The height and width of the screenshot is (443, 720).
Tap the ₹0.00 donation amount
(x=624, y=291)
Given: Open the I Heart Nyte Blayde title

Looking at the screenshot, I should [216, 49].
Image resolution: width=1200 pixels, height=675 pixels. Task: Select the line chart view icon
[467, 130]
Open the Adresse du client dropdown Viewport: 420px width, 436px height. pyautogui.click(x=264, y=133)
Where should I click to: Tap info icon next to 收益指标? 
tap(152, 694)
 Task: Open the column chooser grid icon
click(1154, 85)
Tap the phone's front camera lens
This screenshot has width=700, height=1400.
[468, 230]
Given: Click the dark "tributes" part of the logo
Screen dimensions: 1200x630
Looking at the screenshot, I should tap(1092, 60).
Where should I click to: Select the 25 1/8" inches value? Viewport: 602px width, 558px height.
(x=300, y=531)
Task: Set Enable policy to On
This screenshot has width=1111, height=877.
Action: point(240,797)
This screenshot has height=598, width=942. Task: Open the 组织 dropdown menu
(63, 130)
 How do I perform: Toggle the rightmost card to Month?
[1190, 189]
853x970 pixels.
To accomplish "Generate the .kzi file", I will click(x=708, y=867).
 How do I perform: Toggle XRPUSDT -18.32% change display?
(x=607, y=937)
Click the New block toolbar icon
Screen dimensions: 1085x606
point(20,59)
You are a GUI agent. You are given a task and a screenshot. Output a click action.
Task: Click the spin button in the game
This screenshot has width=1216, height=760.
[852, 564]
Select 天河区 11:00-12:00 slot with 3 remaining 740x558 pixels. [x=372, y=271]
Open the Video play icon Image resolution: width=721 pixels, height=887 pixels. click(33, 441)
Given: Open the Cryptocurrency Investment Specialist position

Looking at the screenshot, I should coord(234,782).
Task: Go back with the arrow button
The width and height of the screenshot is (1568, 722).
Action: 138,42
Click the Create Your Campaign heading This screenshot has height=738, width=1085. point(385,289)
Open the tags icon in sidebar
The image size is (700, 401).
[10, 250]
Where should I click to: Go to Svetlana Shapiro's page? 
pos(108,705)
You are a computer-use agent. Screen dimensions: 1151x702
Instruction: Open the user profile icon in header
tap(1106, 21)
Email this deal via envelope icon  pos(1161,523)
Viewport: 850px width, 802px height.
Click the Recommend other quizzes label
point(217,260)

TASK: In the lines above, locate the string "button". Copy every line where it occurs.

ANSWER TO THIS EXERCISE:
Task: Click the spin button in the game
Task: Go back with the arrow button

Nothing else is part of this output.